Haben Ihre Kinder schon begriffen, dass Sie berühmt sind?
Nein, die sind 13 Monate alt und begreifen gerade erst die ersten Worte wie „da“ oder „Adagen“ – wobei ich nicht weiß, ob sie damit Danke oder Attacke meint.

Nach den Debatten und Aktivismen rund um #MeToo und #TimesUp: Erleben Sie Theater- und Filmwelt als einen Ort, wo große Ungleichheit herrscht?
Ja, finanziell sind wir Frauen immer noch nicht da, wo wir hingehören. Das finde ich eine Schweinerei! Dafür gibt es keine Erklärungen. Es ist ein generelles Problem – und das finde ich so demütigend. Ich möchte, dass diese Ungleichheit gesetzlich verboten wird.


Nun steht fest, dass Sie unter Martin Ku(s)ej wieder als fixes Ensemblemitglied an die Burg zurückkehren. Was ist das Burgtheater für Sie?
Das ist mein Mutterschiff. Von dem bin ich immer wieder weggezogen, aber immer wieder gekommen. Es scheint auf mich sehr magisch zu wirken, es zieht mich immer wieder an. Jetzt passt es perfekt: Ich lebe mit meiner Familie fix in Wien und hatte wieder Lust, mehr Theater zu spielen und einem fixen Ensemble anzugehören – vor allem dem von Martin Kušej.

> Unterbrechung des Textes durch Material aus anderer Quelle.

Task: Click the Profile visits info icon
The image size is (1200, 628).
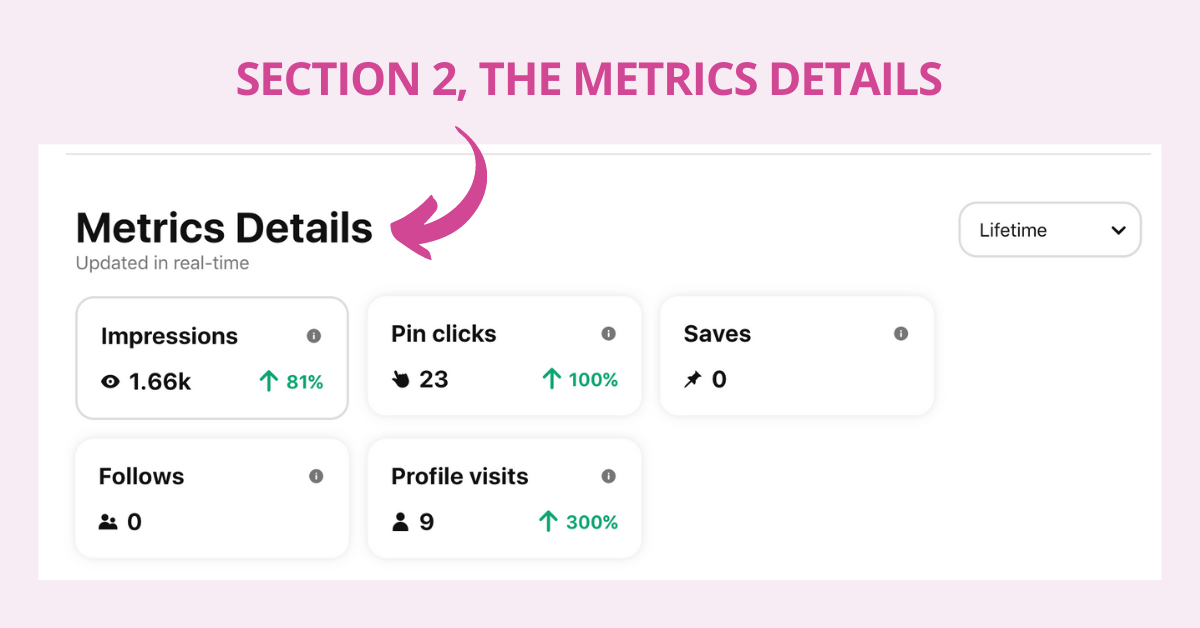Action: pos(608,476)
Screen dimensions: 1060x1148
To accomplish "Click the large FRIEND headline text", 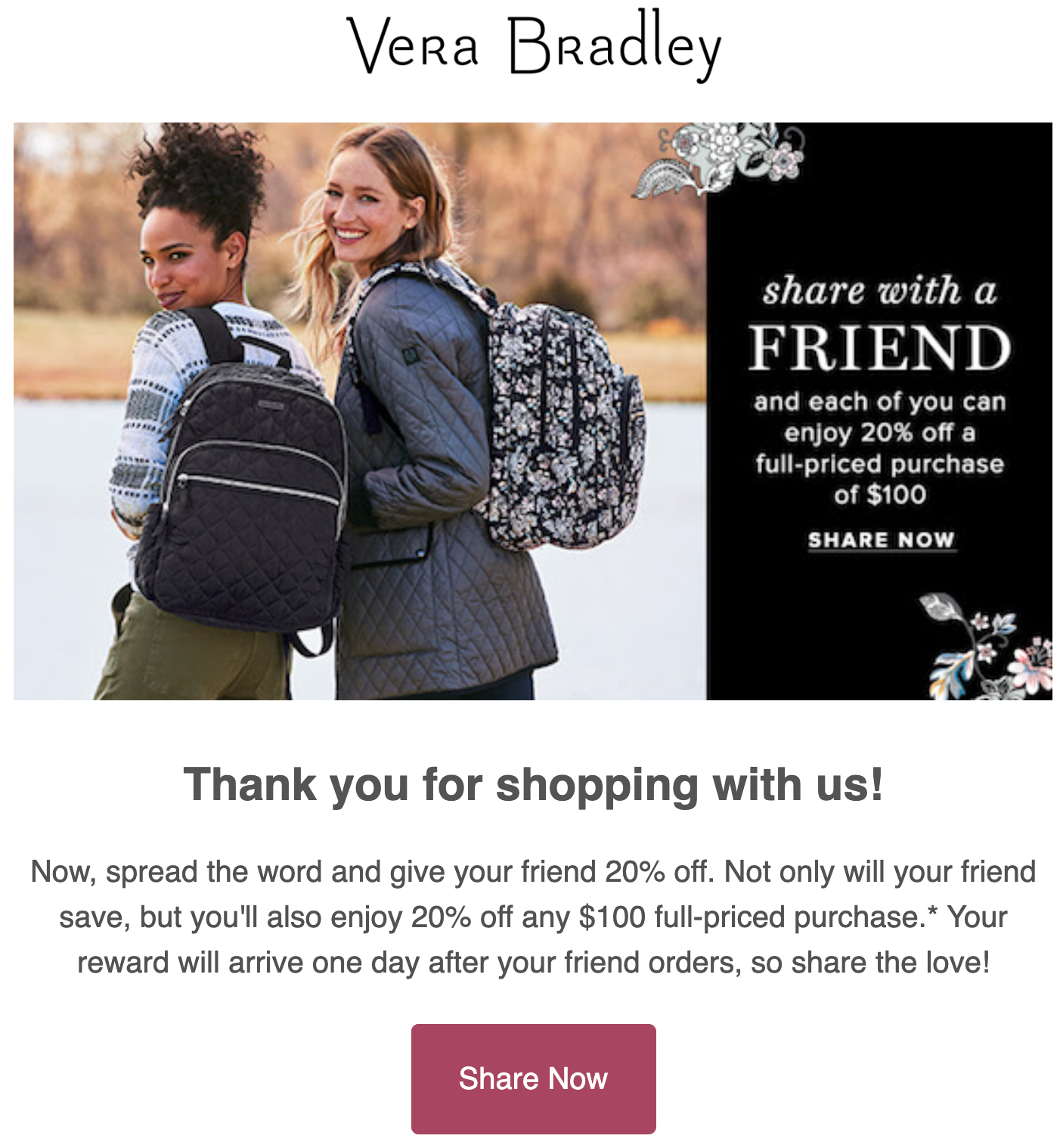I will pos(879,348).

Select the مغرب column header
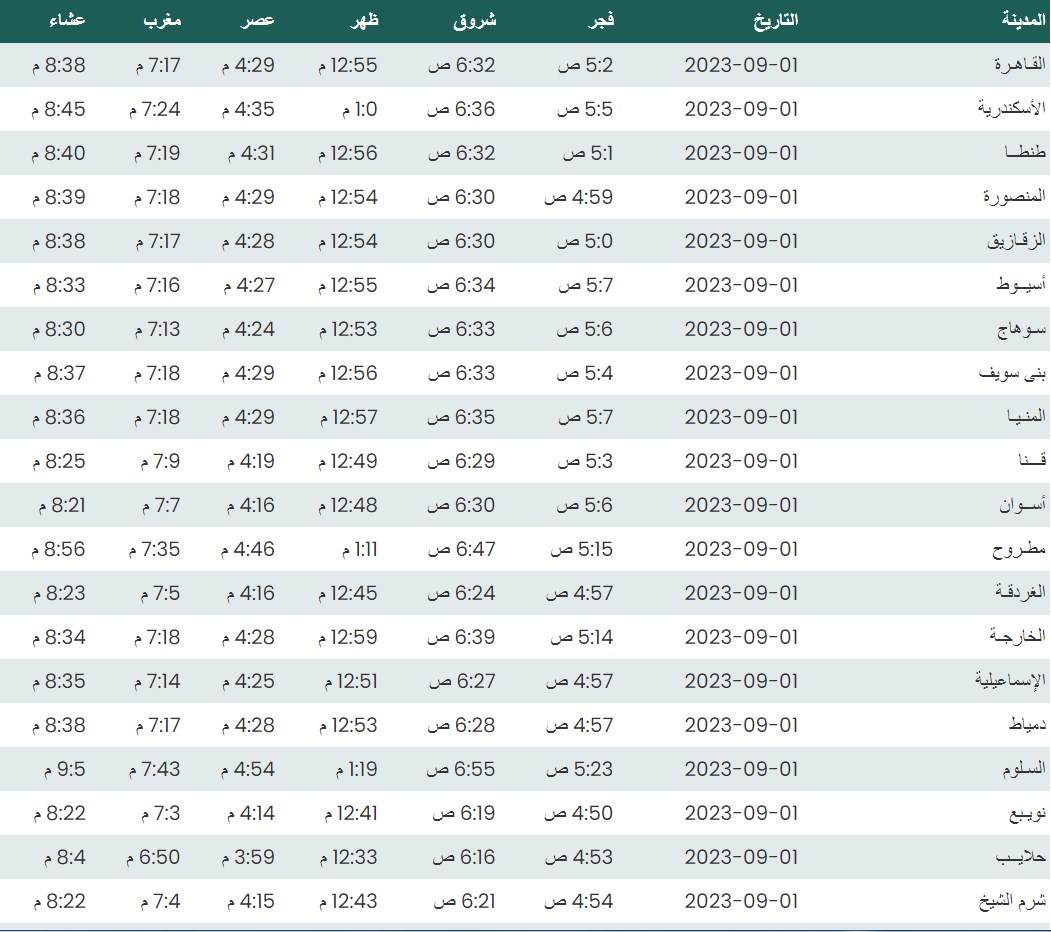coord(162,19)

Was schätzen Sie denn an ihm?
Er hat eine unglaubliche Treue, Loyalität und er ist ein Theaterbesessener. Er ist auch ein großartiger Regisseur und ein toller Koch. Es ist schön, mit ihm abseits der Proben irgendwo abzuhängen, vor allem wenn eine Küche in der Nähe ist.

War die Zeit außerhalb Österreichs für die Außensicht auf das Land wichtig für Sie?
Mir ging es nicht so sehr um die Außensicht, sondern um die Innensicht auf andere Städte. Wie die Volksbühne in Berlin auf mich gewirkt hat, in welchen Zauberbann ich da gekommen bin, ist kein Geheimnis. Ich war sehr jung, als ich ans Burgtheater kam. Ich hatte das Gefühl, keine Luft zu kriegen und konnte mir das nicht vorstellen, ein Leben lang dort zu sein.